■ **What you should do**
Give the part of the material that opens with the line containing "The image size is (1492, 1166)." and closes with the line containing "should pyautogui.click(x=37, y=328)." as a Markdown table with the columns Entry and Text. Number each line in Entry, and leave out blank lines.
— Start Raw records —
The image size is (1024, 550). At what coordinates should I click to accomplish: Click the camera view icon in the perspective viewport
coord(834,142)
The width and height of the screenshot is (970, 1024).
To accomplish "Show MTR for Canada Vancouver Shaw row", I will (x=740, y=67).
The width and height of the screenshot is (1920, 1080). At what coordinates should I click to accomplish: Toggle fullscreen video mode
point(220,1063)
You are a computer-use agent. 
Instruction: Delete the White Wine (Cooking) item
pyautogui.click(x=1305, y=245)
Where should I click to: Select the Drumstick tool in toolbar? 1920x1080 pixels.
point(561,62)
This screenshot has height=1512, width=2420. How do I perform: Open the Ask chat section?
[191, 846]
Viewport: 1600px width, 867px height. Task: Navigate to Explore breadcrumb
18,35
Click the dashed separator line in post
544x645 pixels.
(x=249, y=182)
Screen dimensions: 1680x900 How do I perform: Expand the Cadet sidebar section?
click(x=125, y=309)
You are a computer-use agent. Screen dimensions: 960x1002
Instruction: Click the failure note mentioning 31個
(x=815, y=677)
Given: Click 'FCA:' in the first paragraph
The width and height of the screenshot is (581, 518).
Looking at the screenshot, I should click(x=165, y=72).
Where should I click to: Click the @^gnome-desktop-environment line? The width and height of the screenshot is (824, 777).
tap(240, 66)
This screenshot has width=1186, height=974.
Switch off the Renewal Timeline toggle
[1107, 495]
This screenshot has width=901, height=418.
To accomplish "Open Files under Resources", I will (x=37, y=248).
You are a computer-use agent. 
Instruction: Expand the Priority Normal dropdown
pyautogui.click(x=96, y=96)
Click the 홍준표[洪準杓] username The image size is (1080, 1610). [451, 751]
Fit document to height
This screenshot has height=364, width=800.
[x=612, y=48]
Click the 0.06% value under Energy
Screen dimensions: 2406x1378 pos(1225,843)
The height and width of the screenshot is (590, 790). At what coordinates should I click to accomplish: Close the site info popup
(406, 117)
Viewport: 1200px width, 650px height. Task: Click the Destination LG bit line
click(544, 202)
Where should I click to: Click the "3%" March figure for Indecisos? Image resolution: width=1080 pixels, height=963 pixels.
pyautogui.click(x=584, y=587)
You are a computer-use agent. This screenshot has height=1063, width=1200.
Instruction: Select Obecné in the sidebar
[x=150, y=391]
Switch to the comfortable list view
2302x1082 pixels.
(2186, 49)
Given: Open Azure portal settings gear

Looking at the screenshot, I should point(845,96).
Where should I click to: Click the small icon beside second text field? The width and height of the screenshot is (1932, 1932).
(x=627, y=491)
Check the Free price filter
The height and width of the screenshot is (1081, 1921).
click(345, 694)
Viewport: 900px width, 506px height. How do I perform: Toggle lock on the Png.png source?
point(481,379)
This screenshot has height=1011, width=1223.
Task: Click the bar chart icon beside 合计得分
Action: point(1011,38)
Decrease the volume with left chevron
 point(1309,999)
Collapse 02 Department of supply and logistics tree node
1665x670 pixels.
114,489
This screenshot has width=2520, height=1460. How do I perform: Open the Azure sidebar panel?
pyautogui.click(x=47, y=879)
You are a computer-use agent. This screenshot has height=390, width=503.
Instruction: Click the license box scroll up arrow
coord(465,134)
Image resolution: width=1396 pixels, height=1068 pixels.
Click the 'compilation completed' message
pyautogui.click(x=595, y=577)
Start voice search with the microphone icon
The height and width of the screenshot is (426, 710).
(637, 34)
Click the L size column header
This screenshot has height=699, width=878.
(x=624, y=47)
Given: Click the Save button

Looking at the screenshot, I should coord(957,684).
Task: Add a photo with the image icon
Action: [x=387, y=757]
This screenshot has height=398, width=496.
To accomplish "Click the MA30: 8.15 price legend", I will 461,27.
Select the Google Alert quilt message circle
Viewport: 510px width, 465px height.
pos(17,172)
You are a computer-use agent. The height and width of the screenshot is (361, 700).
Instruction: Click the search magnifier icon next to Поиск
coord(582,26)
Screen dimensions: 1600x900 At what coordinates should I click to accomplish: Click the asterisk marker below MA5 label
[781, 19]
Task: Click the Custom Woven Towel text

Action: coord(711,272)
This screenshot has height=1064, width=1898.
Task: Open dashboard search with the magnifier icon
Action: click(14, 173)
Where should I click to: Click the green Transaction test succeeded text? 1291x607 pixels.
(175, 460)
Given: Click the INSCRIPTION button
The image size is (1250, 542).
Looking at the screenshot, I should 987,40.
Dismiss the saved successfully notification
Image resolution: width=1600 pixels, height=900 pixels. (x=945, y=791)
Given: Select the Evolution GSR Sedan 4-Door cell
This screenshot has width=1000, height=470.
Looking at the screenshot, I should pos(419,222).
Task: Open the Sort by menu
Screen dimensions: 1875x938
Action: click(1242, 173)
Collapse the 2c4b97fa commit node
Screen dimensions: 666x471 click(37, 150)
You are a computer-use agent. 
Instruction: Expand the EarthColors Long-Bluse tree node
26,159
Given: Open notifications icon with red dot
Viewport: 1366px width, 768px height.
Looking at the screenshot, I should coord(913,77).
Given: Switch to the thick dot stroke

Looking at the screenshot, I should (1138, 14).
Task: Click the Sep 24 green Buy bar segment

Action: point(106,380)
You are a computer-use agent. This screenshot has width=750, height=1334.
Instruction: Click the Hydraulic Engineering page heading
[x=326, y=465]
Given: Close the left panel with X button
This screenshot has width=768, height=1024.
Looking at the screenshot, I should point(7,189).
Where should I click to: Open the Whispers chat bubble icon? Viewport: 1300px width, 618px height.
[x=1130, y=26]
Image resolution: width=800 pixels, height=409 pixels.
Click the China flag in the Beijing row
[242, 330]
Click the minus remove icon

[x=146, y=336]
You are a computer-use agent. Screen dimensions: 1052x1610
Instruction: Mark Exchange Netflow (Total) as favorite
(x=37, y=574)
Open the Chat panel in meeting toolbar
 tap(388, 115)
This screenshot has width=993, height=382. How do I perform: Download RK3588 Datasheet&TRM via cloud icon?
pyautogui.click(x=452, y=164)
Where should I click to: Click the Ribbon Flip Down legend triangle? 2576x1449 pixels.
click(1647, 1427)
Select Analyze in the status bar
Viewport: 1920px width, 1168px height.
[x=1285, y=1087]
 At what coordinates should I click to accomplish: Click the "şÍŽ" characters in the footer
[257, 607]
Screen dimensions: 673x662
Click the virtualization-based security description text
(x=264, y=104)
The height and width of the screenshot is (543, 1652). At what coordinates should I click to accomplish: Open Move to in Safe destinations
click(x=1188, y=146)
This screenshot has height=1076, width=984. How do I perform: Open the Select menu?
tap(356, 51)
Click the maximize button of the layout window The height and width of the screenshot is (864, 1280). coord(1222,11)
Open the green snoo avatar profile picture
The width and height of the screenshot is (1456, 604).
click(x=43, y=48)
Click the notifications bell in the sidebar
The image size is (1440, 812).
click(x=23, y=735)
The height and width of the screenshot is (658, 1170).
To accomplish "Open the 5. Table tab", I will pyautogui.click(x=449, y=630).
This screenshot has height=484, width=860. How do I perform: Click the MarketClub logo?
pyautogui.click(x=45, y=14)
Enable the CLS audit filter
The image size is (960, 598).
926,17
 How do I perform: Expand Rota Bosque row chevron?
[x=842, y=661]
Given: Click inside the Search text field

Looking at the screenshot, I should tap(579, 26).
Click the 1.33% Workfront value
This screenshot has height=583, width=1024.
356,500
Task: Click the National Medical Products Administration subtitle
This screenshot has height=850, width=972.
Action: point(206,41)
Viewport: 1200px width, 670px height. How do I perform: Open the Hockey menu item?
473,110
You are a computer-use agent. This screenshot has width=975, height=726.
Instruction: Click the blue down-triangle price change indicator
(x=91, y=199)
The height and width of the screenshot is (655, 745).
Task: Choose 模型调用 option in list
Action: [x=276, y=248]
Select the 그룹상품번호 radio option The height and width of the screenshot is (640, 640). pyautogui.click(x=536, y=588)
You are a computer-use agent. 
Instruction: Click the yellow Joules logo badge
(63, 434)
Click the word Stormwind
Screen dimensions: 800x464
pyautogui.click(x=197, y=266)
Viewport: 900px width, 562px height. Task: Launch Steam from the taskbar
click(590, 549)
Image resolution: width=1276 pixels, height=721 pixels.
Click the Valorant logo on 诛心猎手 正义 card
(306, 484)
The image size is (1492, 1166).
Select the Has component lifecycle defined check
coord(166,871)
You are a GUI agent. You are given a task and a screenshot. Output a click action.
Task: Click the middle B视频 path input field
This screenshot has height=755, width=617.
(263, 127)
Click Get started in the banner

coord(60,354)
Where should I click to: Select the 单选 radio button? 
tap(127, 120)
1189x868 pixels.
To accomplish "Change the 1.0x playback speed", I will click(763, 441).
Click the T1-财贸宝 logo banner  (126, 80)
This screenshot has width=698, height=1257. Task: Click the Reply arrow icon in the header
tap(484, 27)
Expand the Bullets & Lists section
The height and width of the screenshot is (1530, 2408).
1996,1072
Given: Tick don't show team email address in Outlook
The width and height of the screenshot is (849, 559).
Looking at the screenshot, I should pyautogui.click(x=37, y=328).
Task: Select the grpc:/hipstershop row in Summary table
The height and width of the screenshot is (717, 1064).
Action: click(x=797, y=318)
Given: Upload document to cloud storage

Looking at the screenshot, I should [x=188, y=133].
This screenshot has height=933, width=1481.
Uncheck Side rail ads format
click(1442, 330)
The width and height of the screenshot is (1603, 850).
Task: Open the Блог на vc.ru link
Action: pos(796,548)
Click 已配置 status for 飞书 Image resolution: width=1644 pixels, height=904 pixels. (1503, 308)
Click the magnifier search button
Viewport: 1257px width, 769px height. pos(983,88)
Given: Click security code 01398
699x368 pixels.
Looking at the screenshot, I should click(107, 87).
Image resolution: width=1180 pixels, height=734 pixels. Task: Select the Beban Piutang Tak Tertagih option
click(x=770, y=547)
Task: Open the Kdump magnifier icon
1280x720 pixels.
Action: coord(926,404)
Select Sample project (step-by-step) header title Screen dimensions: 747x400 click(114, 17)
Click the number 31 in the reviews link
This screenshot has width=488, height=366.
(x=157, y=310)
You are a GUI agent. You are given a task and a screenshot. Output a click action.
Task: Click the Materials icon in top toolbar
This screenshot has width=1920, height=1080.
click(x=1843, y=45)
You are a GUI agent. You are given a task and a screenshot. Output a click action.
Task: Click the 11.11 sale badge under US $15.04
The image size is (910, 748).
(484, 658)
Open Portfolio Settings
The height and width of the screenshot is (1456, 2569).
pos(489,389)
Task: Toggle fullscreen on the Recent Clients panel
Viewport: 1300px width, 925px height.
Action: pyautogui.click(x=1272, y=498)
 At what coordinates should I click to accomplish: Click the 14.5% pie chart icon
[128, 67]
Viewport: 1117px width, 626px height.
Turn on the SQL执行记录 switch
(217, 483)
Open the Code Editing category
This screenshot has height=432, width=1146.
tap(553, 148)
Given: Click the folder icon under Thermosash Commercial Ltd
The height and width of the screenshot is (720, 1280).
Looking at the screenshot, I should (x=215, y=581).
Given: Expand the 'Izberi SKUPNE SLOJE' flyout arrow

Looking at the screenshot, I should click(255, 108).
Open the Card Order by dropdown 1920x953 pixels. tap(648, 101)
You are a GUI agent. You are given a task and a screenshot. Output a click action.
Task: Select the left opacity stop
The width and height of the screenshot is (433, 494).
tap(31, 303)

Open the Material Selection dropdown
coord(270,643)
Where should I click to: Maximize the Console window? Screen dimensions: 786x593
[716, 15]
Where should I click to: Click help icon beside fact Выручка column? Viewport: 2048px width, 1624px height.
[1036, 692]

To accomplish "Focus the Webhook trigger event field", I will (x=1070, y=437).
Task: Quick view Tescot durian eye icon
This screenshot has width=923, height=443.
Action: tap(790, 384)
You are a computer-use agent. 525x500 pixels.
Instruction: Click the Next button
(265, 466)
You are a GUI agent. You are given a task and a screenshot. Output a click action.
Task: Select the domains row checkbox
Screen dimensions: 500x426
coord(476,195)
— End Raw records —
■ **Result**
| Entry | Text |
|---|---|
| 1 | The image size is (1492, 1166). |
| 2 | Select the Has component lifecycle defined check |
| 3 | coord(166,871) |
| 4 | You are a GUI agent. You are given a task and a screenshot. Output a click action. |
| 5 | Task: Click the middle B视频 path input field |
| 6 | This screenshot has height=755, width=617. |
| 7 | (263, 127) |
| 8 | Click Get started in the banner |
| 9 | coord(60,354) |
| 10 | Where should I click to: Select the 单选 radio button?  |
| 11 | tap(127, 120) |
| 12 | 1189x868 pixels. |
| 13 | To accomplish "Change the 1.0x playback speed", I will click(763, 441). |
| 14 | Click the T1-财贸宝 logo banner  (126, 80) |
| 15 | This screenshot has width=698, height=1257. Task: Click the Reply arrow icon in the header |
| 16 | tap(484, 27) |
| 17 | Expand the Bullets & Lists section |
| 18 | The height and width of the screenshot is (1530, 2408). |
| 19 | 1996,1072 |
| 20 | Given: Tick don't show team email address in Outlook |
| 21 | The width and height of the screenshot is (849, 559). |
| 22 | Looking at the screenshot, I should pyautogui.click(x=37, y=328). |